:: Text for analysis ::
------------------------------

November 14, 2009

Download, on a Saturday, with lots of Coffee and my sweet sweet Ipod

God, you know what? I dont even know. Who used to say that all the time Duuude you dont even KNooow? Kevin James. My old homeboy from the beach and second starlight lover which is to say second man or boy back then who I loved and who loved me cuz of the myth we made in each other. God did we love each other crazy. He's dead now. It was years since we'd talked when he died, too. He came to me in my bathroom at Anngar the week I found out about his OD. Stood there sad and silent in front of me just like I could see him Typical Kevin come to me when I'm naked I thought then cried a terrible cry from somewhere tucked deep and wild and hidden in my gut. It was the same energy him standing there that I used to feel when he'd be so flyed out of his skull wacked on dust or just hella drunk that his eyes would be zombied, this weird wall of grey and hurt in the heart.

Wow I am limbo right now, limbo for sure. Today is the first Saturday I got to wake up in my own little bed in my own little pad and had nothing to do. See the thing is with me I am such a damn perfectionist and especially one of those action-doer people, but also I am very go with the flow like to chill accept the moment and so be deep in peace or joy. And I've found over the years that the two attitudes aren't neccesarily conducive, so I've had to be willilng to be fleixble with my self to learn to maximize and integrate these two great and fine apsects and gifts of self. Which means that while I was up unpacking my office/writing room/sacred space til past midnight last night and dead ready to jump out of bed this morn and finish the project, all I really could do was get some coffee in me when I finally groggied my ass out of bed and then sit down in front of facebook and blogger and so far haven't got off the couch. It's like 11 something now. Sam and the boys are coming down Easton way for a matinee show so eventually I will get up and go do that. I want some pancakes but will settle for chocolate dognuts. By the time the shows over it will be late afternoon I'll need to get fancy to go over the bridge to see my ol grrrls and pay a visit to an old friend of ours from back in the back in the day who opened a downtown premier spot in Baltimore City. I hope he's there tonight it's literally been years, and I've known this cat since 3rd grade.

------------------------------

[Records from a data source]
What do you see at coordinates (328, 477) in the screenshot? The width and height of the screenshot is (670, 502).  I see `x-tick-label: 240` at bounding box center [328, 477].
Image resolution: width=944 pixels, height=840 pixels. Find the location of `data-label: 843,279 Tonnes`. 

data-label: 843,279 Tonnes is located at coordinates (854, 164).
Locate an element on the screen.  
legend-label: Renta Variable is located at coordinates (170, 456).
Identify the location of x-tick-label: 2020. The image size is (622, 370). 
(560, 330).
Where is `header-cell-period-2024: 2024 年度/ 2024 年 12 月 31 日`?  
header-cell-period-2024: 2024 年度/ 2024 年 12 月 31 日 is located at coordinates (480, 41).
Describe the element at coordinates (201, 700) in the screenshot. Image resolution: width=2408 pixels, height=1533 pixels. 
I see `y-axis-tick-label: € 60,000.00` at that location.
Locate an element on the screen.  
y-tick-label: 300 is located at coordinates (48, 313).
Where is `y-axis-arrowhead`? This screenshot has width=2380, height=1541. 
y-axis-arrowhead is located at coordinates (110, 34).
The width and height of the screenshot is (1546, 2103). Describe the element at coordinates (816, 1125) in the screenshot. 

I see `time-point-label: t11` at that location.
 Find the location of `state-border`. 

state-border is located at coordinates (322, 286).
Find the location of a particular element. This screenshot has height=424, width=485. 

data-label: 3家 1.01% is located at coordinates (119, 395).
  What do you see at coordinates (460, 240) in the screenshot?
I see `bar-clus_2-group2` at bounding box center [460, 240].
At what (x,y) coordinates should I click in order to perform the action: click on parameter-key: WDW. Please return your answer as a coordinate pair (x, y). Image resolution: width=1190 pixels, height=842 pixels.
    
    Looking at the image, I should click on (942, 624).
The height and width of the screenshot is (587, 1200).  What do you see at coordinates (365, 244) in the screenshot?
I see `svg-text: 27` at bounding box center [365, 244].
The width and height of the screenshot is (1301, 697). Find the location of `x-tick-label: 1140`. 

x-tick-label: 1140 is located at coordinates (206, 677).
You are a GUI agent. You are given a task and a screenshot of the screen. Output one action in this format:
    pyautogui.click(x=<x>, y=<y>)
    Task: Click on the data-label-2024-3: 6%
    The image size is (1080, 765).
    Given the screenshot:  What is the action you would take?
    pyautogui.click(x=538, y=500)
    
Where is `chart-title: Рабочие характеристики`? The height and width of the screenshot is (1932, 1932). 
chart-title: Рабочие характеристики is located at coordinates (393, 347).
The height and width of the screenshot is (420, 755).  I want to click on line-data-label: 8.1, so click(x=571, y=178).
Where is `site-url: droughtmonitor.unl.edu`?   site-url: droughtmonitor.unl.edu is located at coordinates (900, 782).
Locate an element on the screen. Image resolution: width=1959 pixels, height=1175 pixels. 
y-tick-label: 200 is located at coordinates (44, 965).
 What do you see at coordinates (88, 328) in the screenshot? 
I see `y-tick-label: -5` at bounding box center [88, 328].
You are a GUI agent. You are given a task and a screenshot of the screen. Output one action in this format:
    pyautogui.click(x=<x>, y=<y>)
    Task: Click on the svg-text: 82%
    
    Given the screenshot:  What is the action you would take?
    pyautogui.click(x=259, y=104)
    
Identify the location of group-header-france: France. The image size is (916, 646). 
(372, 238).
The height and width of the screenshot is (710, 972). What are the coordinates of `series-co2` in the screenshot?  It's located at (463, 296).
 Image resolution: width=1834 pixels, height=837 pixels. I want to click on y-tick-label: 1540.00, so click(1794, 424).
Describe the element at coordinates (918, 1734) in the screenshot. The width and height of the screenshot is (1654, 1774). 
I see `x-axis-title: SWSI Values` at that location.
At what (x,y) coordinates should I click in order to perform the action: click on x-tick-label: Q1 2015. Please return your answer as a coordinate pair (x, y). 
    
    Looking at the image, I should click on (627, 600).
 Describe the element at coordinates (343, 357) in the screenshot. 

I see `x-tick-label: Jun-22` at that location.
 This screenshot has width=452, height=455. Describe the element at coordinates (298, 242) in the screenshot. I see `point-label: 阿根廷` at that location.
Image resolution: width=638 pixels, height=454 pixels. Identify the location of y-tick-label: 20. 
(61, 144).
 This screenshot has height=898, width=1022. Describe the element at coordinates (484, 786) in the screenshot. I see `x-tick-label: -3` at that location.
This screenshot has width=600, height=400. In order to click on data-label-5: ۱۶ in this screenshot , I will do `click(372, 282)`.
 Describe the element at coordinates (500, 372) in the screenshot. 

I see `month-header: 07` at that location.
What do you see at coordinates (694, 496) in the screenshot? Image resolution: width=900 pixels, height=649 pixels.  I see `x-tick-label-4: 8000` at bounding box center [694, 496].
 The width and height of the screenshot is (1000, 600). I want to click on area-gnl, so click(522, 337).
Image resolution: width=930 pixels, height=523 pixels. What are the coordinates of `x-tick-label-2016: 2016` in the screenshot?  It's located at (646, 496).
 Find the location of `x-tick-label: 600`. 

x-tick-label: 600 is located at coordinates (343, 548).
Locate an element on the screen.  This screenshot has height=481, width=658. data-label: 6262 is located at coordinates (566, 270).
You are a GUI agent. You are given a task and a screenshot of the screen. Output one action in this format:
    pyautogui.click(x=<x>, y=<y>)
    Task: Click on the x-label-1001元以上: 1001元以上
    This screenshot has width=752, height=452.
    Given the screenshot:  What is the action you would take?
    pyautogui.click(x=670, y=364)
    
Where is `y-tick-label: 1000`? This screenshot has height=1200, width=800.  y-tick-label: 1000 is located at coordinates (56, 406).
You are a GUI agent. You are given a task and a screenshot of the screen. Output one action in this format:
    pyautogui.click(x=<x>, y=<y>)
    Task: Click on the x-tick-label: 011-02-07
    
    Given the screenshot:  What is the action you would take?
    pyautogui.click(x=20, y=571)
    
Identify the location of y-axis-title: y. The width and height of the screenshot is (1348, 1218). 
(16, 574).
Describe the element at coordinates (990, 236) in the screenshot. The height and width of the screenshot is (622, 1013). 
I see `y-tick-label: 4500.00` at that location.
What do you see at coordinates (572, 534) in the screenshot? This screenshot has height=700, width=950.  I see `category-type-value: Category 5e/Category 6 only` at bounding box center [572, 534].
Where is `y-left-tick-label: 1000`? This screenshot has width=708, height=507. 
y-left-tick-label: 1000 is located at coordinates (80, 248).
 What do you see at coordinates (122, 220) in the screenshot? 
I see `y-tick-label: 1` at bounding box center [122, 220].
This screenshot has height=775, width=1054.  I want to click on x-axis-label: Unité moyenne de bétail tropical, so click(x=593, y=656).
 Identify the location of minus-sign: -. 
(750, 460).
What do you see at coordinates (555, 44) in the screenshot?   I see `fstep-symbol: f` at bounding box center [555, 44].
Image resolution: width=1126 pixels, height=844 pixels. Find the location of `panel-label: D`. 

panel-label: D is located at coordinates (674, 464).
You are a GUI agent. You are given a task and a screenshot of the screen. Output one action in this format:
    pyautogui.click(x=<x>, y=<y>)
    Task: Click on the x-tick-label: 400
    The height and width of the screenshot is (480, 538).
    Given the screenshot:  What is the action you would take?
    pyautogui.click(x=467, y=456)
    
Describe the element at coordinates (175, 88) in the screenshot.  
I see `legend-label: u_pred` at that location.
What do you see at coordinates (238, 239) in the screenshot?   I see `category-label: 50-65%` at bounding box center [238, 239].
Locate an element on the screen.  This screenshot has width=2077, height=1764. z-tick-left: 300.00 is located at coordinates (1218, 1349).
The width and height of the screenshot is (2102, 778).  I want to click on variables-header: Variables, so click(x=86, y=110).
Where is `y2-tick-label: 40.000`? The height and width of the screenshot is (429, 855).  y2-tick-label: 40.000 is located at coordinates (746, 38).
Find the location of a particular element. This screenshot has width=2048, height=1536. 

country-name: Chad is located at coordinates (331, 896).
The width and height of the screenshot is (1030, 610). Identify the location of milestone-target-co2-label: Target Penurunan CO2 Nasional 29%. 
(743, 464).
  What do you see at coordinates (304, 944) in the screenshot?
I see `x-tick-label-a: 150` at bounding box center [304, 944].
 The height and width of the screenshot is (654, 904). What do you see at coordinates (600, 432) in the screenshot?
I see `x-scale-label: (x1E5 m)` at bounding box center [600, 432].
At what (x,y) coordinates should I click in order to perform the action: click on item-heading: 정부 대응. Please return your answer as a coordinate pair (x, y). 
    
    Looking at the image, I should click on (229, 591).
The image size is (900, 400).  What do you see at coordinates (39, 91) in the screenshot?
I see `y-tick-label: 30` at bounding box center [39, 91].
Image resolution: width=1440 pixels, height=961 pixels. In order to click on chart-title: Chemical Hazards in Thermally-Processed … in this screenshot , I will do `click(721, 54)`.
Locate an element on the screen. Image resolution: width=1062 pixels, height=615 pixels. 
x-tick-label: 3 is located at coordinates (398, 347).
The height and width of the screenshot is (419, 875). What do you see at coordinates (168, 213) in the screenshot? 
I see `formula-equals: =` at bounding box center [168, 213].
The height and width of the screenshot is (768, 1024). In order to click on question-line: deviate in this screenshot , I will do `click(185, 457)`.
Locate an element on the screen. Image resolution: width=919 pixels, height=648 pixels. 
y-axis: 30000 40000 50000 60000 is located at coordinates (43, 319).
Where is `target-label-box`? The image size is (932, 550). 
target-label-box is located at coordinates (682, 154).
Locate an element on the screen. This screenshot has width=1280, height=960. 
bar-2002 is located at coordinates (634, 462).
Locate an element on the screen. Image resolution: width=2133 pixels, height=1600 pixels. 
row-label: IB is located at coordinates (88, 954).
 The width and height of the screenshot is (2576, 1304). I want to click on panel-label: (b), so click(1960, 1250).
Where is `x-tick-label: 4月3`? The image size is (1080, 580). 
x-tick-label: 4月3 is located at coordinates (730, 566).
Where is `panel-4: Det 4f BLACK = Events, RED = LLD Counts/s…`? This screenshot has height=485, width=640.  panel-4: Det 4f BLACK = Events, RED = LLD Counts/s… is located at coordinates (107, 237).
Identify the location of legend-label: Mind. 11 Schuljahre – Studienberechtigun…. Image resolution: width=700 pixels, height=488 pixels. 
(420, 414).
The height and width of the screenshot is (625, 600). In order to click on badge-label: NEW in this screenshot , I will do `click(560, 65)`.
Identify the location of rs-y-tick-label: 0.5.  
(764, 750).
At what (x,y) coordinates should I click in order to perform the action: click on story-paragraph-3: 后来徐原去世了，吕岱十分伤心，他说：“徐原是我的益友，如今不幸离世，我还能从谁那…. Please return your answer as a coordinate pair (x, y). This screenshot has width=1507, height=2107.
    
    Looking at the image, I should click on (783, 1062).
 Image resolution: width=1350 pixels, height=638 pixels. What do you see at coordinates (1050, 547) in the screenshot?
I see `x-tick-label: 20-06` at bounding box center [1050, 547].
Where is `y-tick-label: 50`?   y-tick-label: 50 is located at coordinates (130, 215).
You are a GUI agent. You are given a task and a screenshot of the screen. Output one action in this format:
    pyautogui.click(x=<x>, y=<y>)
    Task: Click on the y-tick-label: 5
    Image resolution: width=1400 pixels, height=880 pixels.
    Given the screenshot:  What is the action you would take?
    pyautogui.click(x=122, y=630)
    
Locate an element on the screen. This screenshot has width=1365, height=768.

------------------------------

:: Activity list ::
a – Rewrite the blog post's passage from "God, you know" to "in the heart.", switching "bathroom" for "kitchen".
b – Decide whether each statement agrees with the blog post. Answer yes or no and quote the words from the post that settle it.
(i) The writer has known the friend who opened a spot in Baltimore City since 3rd grade.
(ii) Kevin James and the writer were still in regular touch when he died.
(iii) The writer has already gotten off the couch today.
c – Carry on the blog post from its final sentence, in the same voice.

:: Activity answers ::
a –
God, you know what? I dont even know. Who used to say that all the time Duuude you dont even KNooow? Kevin James. My old homeboy from the beach and second starlight lover which is to say second man or boy back then who I loved and who loved me cuz of the myth we made in each other. God did we love each other crazy. He's dead now. It was years since we'd talked when he died, too. He came to me in my kitchen at Anngar the week I found out about his OD. Stood there sad and silent in front of me just like I could see him Typical Kevin come to me when I'm naked I thought then cried a terrible cry from somewhere tucked deep and wild and hidden in my gut. It was the same energy him standing there that I used to feel when he'd be so flyed out of his skull wacked on dust or just hella drunk that his eyes would be zombied, this weird wall of grey and hurt in the heart.

b –
(i) Yes: "I've known this cat since 3rd grade."
(ii) No: "It was years since we'd talked when he died, too."
(iii) No: "so far haven't got off the couch."

c –
Really, I just want to chill. I am so fucking tired of packing and moving and moving and packing and unmoving and unpacking and so much tiredness in my bod. This teacher I work with, three weeks ago when our second term was starting and I had to not only pack and move but also place over a hundred new students and meet with all thier teachers and call all of them on the phone Hola hola buscando para Antonio, ooo ooo Antonio soy Kelly de programma de ingles, recueda? O si si hola hola que pasa como estas?? Ahhhh bien bien gracias bien...This teacher during our meeting in her sweet little Minny Mouse voice was like Whaaa? You're moving, again? That's the third time this year!

Right, right. I know.

Mom and dad came down last Sunday after we were up to Grandma's and Pap's on Saturday for this great fundraiser thing put on in the Jefferson hills where you eat plates and plates of Pennsylvania Dutch-Style homecooked food that literally a hundred volunteers have helped to prepare for you and if you dont know what eating like this, this kind of food, is than I certainly cant tell you but please someday be sure to go to Lancaster County and check out for yourself the Amish markets and country stores. Anyhow folks came down and within ten minutes of them being here mom doing my dishes and cleaing my kitchen and trying to be helpful and me stressed and feeling compacted and tight and like an ingrate at the same time, dont you know the fucking closet shelving which means ALL MY CLOTHES all fell down AND the tv stopped working. Within 10 minutes of them being here how funny is that? Thanks to them in fact because within the hour it was all fixed and put back together, and if it'd happened when I was here alone that shit would've been the final factor and I would've melted down and guess what, no it still wouldn't be fixed...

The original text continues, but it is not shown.